Tunisia’s Beji Caid Essebsi, who has died at the age of 92, was the world’s oldest sitting president.

He was prominent in politics for more than half a century, and was affable, jovial and confident.

Essebsi served under two autocratic rulers before becoming the North African state’s first freely elected president in 2014.

For a man way beyond retirement age, Essebsi – a secularist in a region where Islamists are a powerful force – boasted a surprising amount of energy and political ambition to win a run-off vote at the age of 88.

In his opponents’ eyes, Essebsi represented a subtle return of the old guard, and an undermining of the gains of the revolution which overthrew long-serving ruler Zine al-Abidine Ben Ali.

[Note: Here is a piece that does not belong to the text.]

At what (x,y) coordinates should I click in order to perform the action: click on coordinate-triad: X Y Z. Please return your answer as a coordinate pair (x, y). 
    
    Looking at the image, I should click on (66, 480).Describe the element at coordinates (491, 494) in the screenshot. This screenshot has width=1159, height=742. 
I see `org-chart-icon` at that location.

But many of his supporters saw him as safe pair of hands who would maintain Tunisia’s strong secular tradition – a reputation his government has lived up to by announcing earlier this month a ban on women wearing the niqab, which covers the entire face apart from the eyes, in government offices, citing security reasons.

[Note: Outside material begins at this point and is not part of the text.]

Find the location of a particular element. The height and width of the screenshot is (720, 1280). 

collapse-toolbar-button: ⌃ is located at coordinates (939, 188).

Essebsi was among the founding fathers of the Tunisian republic formed after independence from France in 1956, and served as interior minister in then-President Habib Bourguiba’s government.

It was credited with wide-ranging social and economic reforms, but was also accused of having established a repressive regime which cracked down on the opposition and guaranteed domination by a single party, the Rally for Constitutional Democracy (RCD), until the 2011 revolution.

Essebsi’s critics said he had overseen the establishment of a police state during his term as interior minister, and carried some responsibility for the repression and torture seen in Tunisia during the Bourguiba era.

But his supporters said he was a liberal who failed to persuade Bourguiba to embrace political pluralism.

As president, Essebsi largely maintained stability in Tunisia.

It has been spared much of the violence seen elsewhere in North Africa and the Middle East since the 2011 Arab uprising, although it has been the target of militant Islamists over the years.

Some saw Essebsi’s government as too authoritarian in its response to security challenges, and too ready to sweep the crimes of the past under the carpet.